Today I decided to combine two of my favorite concepts: Women’s separatism and the Riddle Scale of Homophobia. The Riddle scale offers a range of positive and negative attitudes along a spectrum, acknowledging that homophobia is not an ON/OFF switch, an either/or. And, it contributes the complicating assertion that “tolerance,” quite the buzzword in workplaces and schools, is still a very negative approach, all things considered.
An important consideration: When I use the term “women’s separatism,” I’m not merely referring to Lesbian separatist land communities. I’m using Marilyn Frye’s definition from “Some Reflections on Separatism and Power.” She writes, “Feminist separation is, of course, separation of various sorts or modes from men and from institutions, relationships, roles and activities which are male-defined, male-dominated and operating for the benefit of males and the maintenance of male privilege–this separation being initiated or maintained, at will, by women.” Since these male institutions, roles, and activities that we might separate from include rape, abuse, beauty standards, workplace harassment, compulsory heterosexuality, forced childbearing, male-dominated religion, and so on, separation is pretty clearly a basic feminist tool, yet it is extraordinarily vilified. But so is any kind of feminism that actually opposes patriarchy, and I think replacing “separatism” with “feminism” in the scale below still makes sense. I have found it extremely interesting to put reactions to feminism/separatism along the Riddle Scale, if only as a frame for categorizing them.
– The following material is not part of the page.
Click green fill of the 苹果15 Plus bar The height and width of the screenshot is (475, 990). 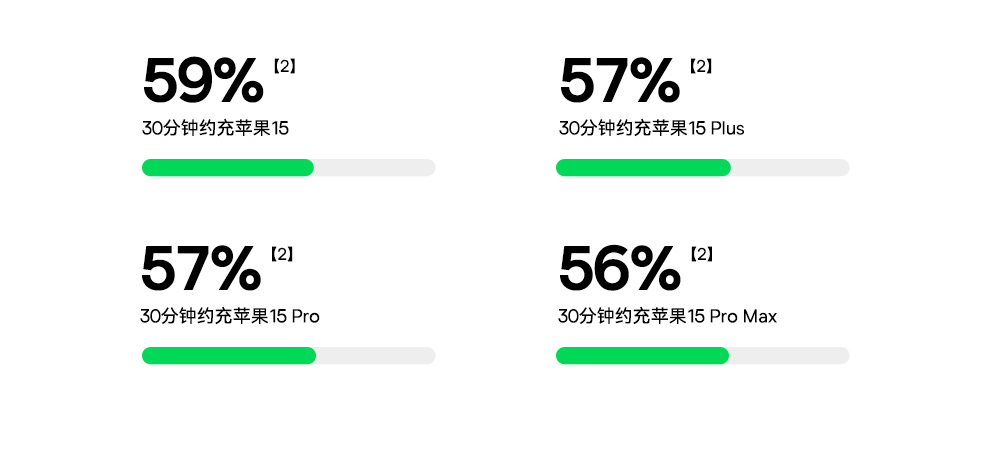(643, 167)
REPULSION–Oppose any form of separatism as unnatural and will do anything to prevent it, even violently. Includes rape of lesbians, forced marriage, killing women who leave abusive situations, kidnapping girls from school, setting fire to separatist land, and encouraging acts of violence of harassment in others. “Die in a fire” and other internet harassment fall here.
PITY–Separatists should be corrected if possible, and those who cannot be corrected are to be pitied, because separatism will inevitably die out due to its inferiority. Includes characterizing separatists as “doddering old maids,” “Second-Wave dinosaurs,” and “crazy extremists.” The public face of the Michfest boycott falls here.
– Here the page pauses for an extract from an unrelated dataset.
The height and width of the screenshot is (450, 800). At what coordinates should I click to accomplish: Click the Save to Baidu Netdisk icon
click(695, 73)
TOLERANCE–Separatism is immature, and separatists should be treated as children who are expected to “grow out of” this phase. Includes characterizing separatists as women who have been hurt by men and have not been able to “move on with their lives” or women who have a “victim complex” and won’t “take responsibility for their own actions.” Also can characterize separatists as ignorant of the current scholarship who, with gentle education, may see the error of their ways. “Equalism,” “post-feminism,” and “I don’t need feminism because…” can fall here.
ACCEPTANCE–Do not agree with separatism as a strategy, privileging a “gender-blind” approach to feminist change, yet take a “live and let live” approach to separatists.
SUPPORT–Accept the logic of separatist approaches but may still be personally uncomfortable with separatism; however, may be able to offer the beginnings of support. Also may see the logic of separatism but cannot yet integrate it with other, conflicting beliefs. “I’m not a feminist, but…”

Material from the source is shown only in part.